■ ASSIGNMENT: Where does the word "agent" show up in the data? Please find each such line and copy it.

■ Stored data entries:
******
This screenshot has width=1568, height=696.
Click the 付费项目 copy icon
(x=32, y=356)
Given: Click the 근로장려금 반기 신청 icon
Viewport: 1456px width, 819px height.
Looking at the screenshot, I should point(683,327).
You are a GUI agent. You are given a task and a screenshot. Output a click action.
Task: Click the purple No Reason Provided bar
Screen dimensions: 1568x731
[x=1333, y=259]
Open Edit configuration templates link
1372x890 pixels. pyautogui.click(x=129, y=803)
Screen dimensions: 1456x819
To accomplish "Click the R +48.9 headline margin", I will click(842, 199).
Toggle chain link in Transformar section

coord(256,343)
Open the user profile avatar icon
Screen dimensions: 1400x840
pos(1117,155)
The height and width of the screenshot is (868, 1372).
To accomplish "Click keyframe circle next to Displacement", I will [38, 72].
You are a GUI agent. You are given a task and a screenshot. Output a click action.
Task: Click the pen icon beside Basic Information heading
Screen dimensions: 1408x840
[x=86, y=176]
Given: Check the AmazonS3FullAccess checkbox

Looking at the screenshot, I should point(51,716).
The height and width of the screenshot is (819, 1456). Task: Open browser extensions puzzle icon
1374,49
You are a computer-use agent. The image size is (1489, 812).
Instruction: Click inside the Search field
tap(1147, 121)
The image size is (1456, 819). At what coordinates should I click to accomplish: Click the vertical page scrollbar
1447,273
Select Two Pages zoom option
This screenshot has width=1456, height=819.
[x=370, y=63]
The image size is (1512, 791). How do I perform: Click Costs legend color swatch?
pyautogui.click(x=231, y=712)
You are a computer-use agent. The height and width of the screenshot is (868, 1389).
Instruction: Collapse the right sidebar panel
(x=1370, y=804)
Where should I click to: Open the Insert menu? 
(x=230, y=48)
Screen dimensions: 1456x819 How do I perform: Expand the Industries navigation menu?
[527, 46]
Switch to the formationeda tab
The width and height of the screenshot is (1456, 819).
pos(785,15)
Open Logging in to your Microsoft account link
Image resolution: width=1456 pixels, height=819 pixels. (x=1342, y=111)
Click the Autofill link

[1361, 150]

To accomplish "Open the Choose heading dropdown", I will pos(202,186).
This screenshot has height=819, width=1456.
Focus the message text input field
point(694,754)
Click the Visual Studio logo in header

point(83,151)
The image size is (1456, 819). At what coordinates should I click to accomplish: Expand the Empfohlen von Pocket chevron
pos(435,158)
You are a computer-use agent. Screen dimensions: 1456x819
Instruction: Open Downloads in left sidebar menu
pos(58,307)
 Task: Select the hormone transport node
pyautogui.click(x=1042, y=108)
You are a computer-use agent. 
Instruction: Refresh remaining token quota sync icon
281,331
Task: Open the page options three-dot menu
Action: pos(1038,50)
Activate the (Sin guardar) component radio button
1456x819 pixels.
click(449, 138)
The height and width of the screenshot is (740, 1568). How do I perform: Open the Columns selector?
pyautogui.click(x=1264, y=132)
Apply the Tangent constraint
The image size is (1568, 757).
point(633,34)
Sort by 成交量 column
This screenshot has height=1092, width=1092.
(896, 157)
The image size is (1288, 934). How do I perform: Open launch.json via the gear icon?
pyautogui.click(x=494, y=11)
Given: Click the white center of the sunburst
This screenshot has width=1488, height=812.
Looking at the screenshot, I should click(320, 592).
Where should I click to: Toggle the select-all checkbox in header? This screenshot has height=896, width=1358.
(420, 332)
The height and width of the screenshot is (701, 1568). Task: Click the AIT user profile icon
******
■ EXERCISE RESPONSE:
You are a GUI agent. You are given a task and a screenshot. Output a click action.
You are a GUI agent. You are given a task and a screenshot. Output a click action.
You are a computer-use agent. The image size is (1489, 812).
You are a computer-use agent. The height and width of the screenshot is (868, 1389).
You are a computer-use agent. Screen dimensions: 1456x819
You are a computer-use agent. 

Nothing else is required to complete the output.